When we use the method of Picard linearization, the system first has to be presented in a form which identifies the coefficients in the equation system. If the coefficients have dependent variable at iteration $$m+1$$, the are to be replaced with the corresponding value at iteration $$m$$. Often this procedure is identical to a Taylor expansion truncated after the first term.

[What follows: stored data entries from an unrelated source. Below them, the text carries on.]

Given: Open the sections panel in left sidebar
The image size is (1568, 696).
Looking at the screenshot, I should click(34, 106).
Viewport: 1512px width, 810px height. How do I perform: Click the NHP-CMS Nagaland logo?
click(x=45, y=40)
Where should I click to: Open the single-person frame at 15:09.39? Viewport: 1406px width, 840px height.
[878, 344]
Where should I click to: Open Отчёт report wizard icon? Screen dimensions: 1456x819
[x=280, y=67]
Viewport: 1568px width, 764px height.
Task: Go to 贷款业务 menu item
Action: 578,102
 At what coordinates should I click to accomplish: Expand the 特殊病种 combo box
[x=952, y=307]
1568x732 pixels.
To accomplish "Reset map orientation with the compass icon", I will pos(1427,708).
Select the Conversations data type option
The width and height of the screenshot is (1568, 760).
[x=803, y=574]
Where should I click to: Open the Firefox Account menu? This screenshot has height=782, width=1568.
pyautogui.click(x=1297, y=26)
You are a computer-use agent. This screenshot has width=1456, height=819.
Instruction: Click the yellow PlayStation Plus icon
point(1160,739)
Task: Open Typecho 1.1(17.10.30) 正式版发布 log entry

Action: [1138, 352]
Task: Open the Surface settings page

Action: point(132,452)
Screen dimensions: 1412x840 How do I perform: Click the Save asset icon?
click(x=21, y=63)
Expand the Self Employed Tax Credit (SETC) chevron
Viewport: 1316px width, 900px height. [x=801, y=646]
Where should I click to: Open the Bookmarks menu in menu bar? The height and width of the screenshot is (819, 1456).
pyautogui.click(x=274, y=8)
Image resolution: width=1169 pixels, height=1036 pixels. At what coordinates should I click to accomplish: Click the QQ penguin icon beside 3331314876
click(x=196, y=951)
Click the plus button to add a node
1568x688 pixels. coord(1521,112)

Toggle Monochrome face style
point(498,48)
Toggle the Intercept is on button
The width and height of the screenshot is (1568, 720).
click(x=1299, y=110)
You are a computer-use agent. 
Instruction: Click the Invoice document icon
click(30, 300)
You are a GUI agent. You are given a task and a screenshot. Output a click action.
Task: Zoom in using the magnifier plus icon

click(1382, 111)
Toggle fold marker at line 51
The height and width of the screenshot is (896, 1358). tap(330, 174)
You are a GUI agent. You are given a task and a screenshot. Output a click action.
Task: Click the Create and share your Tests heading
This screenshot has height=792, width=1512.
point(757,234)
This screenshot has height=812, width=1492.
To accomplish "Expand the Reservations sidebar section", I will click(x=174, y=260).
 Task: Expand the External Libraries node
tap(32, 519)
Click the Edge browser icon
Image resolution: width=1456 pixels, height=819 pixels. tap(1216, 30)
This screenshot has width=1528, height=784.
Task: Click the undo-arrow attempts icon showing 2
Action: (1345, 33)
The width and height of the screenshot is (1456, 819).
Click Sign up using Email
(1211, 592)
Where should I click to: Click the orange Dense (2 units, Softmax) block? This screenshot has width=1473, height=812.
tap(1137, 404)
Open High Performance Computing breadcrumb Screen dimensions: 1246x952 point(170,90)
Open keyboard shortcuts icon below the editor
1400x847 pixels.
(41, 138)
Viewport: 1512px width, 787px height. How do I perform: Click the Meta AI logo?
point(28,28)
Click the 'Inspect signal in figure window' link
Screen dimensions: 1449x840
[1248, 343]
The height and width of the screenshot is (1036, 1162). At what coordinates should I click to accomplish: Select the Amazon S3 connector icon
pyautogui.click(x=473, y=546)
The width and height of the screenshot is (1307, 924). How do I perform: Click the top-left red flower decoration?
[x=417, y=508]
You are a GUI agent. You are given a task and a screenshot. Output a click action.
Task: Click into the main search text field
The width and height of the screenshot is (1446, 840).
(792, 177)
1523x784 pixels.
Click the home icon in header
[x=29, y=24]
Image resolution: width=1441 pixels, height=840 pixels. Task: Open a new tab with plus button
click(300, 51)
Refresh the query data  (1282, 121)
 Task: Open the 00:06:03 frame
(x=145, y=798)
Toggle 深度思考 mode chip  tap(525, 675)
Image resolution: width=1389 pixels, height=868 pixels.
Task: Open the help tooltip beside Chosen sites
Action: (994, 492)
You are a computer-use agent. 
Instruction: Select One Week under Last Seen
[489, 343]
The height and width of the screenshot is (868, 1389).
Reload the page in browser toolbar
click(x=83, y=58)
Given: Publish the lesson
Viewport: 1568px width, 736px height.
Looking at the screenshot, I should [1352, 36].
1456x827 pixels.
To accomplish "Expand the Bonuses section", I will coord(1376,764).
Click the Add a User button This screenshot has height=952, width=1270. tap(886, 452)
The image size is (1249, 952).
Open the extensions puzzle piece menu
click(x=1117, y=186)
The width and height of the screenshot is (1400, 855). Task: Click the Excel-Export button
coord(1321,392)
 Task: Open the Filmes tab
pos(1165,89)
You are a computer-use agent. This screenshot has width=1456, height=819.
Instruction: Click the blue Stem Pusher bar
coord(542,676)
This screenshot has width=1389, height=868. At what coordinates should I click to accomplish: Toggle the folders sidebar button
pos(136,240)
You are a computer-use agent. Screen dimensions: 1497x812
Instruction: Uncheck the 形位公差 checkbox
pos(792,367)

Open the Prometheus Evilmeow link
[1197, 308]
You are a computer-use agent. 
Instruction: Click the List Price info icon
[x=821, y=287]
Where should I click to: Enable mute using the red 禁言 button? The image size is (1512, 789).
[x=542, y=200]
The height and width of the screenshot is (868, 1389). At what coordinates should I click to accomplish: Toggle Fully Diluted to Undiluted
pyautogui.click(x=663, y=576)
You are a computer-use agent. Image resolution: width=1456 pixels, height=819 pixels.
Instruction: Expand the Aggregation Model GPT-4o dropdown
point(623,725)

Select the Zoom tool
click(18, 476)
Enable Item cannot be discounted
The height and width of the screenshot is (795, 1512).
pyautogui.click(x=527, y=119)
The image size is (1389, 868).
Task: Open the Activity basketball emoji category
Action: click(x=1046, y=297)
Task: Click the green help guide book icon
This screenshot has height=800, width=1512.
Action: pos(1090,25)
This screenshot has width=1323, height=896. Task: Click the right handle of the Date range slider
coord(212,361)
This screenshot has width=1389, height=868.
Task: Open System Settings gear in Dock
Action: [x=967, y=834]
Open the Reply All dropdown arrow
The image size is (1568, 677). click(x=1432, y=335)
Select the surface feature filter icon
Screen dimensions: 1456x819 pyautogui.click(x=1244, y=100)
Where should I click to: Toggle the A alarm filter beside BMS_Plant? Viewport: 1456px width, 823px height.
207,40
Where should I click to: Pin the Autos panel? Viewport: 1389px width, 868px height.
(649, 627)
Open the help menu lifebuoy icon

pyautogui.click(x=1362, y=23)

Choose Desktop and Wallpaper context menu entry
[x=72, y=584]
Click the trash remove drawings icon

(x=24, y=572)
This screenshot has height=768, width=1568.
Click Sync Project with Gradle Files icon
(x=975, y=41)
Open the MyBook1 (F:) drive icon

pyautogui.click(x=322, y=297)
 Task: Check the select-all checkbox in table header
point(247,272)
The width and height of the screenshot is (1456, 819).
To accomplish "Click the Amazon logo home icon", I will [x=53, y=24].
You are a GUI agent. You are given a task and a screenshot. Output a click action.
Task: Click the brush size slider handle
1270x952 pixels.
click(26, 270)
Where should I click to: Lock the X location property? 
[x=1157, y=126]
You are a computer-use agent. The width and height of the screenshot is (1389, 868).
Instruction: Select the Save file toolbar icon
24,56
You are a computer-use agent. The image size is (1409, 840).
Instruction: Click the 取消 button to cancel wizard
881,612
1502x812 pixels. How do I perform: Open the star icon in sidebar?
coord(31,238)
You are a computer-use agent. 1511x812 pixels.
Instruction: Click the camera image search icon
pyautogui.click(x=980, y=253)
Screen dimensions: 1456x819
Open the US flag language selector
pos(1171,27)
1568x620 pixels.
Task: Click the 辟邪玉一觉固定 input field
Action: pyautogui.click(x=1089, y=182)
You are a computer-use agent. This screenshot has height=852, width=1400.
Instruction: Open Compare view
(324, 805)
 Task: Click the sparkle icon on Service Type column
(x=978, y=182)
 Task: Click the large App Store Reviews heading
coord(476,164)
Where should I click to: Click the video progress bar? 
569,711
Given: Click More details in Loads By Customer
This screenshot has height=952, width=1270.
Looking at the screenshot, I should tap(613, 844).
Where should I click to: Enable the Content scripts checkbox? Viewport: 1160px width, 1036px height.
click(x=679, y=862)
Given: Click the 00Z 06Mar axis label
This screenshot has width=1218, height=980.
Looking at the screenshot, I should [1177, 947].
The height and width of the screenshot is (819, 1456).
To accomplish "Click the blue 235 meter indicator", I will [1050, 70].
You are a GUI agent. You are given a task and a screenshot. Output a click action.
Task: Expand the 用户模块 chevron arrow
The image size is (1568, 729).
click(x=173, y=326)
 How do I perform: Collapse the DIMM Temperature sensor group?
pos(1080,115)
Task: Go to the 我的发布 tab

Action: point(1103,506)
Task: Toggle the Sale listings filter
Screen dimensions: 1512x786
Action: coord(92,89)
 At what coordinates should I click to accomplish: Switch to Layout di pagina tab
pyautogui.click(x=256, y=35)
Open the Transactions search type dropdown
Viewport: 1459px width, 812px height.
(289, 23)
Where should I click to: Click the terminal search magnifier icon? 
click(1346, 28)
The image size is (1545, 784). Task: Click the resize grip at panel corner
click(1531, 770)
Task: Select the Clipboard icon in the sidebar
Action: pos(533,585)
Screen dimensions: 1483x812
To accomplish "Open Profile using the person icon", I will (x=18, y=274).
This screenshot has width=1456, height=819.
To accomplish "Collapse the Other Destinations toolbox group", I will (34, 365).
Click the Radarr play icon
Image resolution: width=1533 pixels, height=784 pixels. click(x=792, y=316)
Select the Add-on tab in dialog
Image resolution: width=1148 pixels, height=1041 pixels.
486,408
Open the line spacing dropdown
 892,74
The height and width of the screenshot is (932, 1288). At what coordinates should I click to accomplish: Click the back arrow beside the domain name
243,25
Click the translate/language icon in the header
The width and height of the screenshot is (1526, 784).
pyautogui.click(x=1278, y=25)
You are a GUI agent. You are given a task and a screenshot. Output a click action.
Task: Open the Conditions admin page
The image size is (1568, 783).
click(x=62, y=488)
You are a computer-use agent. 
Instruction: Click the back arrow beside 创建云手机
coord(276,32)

Thus, we may expect that the method of Picard linearization will converge more slowly compared to methods which use more terms in the Taylor expansion. The method of Picard linearization is most frequently used for partial differential equations where e.g. the material parameters are functions of the dependent variables, such as temperature dependent heat conduction.